Missouri hospitals accumulated more than $686 million in unreimbursed costs treating Medicare patients in 2017, according to the Missouri Hospital Association. Medicare covers about 87 percent of the cost of care, a gap of considerable concern to rural hospitals that already operate on thin margins.

“Nearly half of rural hospitals operate in the red in Missouri,” said David Dillon, vice president of public and media relations for the Missouri Hospital Association. “Increasing the Medicare share of hospital payments would make finding a positive margin more difficult.”

Any politician who wades into health-care reform finds the issue more complicated than what can be distilled in a campaign stump speech. Hospitals generally prefer anything that expands coverage, which is why providers support efforts to make Medicaid more available to the working poor. The problem with Medicare for All is it wouldn’t just cover the uninsured, it would replace all commercial insurance.

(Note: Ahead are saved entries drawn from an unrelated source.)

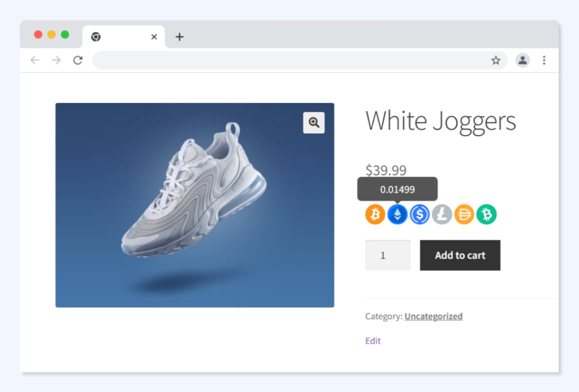Reload the page
579x392 pixels.
click(x=78, y=60)
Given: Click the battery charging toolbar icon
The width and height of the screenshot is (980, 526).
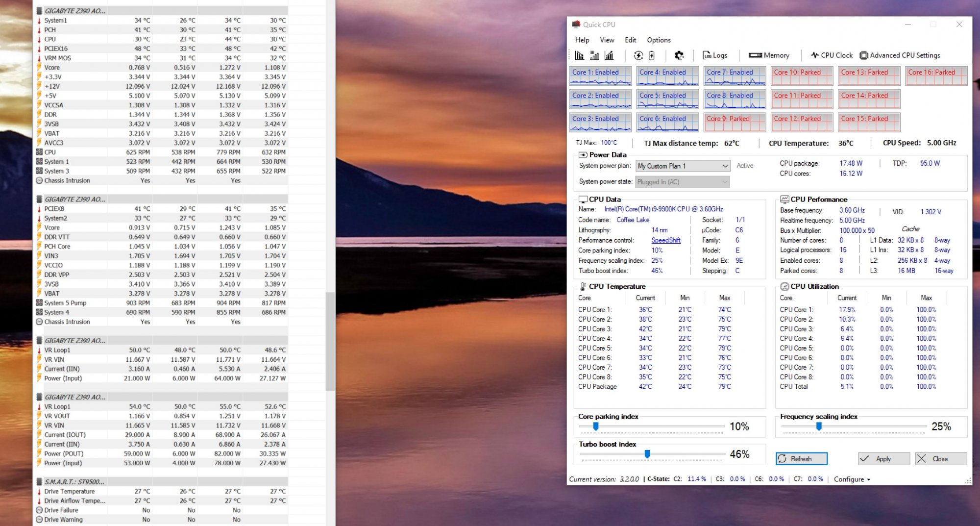Looking at the screenshot, I should (x=652, y=55).
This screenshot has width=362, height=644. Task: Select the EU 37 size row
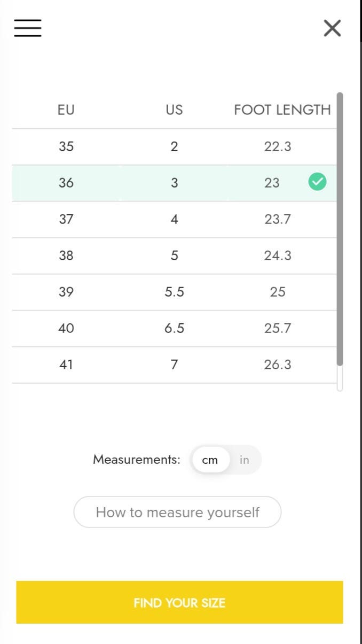coord(66,219)
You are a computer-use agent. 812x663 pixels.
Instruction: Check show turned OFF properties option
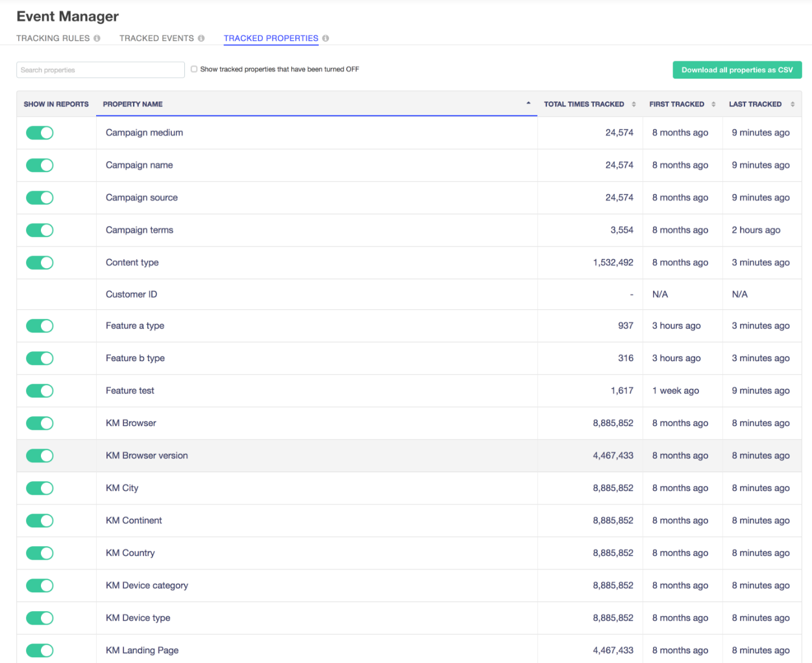194,69
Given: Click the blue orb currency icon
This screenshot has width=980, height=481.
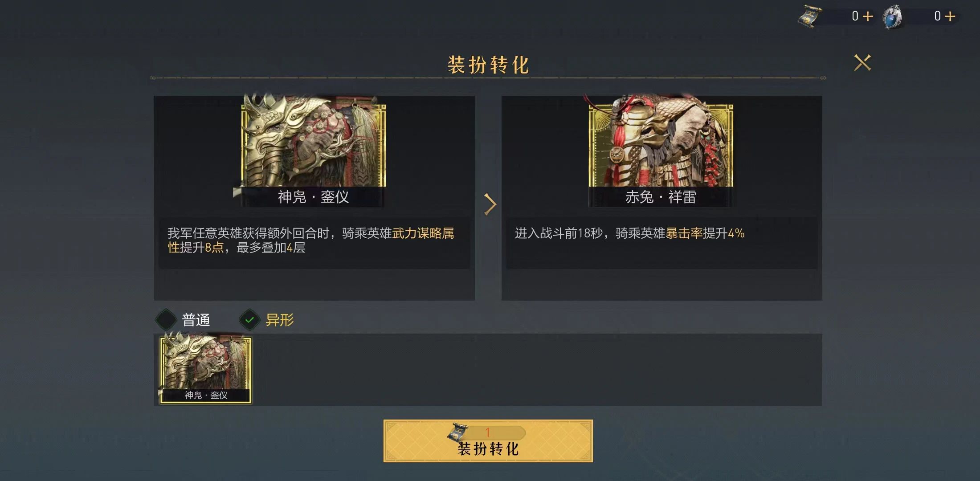Looking at the screenshot, I should point(892,17).
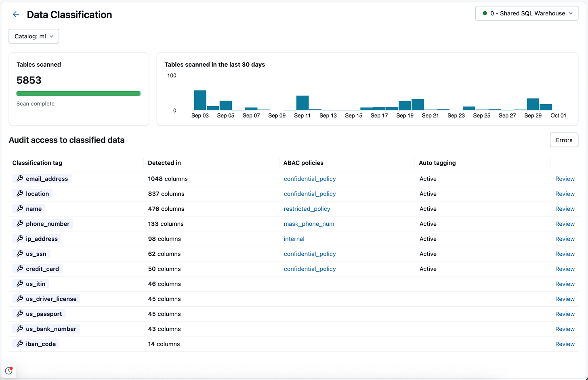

“Everybody is going to want better health care,” said Dr. Kara Grant, an economics professor at Missouri Western State University. “The hard part is we are so deeply linked to insurance. It’s going to take a lot to revamp the system.”

Mosaic Chief Financial Officer Dwain Stilson said only about a third of the hospital’s patients are covered by commercial insurance, but the higher reimbursement for those patients makes up for any shortfall coming from the 50 percent on Medicare and also those who receive Medicaid. Commercial insurance acts as a subsidy of sorts.

“The thing that keeps the system going is the better reimbursement of true commercial patients,” Laney said. “You know our payer mix is more challenging than a lot of places. We are able to make that work because we try to manage our expenses and be really thoughtful and efficient.”

Laney said he understands the frustration about high-deductible insurance plans that seems to be driving the debate. He sees advantages in covering more people and potentially finding more efficiencies.

But providers worry that if they become price-takers, it could lead to waiting lines or even rationing if the government sets reimbursement rates that do not reflect the actual cost of care.

“I am not sure they appreciate the intended and unintended consequences of this kind of dramatic move where you take 180 million people that currently get commercial insurance and put them all in Medicare for All,” Laney said. “This would be a tsunami of change.”

The American Hospital Association estimates that more than 1,000 rural hospitals could face closure if an expanded Medicare program reimburses at existing rates. Supporters of a single-payer system dispute that number and say it would depend on final details of reimbursement as well as reduction of administrative costs.

Whatever the system, Laney said Mosaic wouldn’t waver in its commitment to quality of care.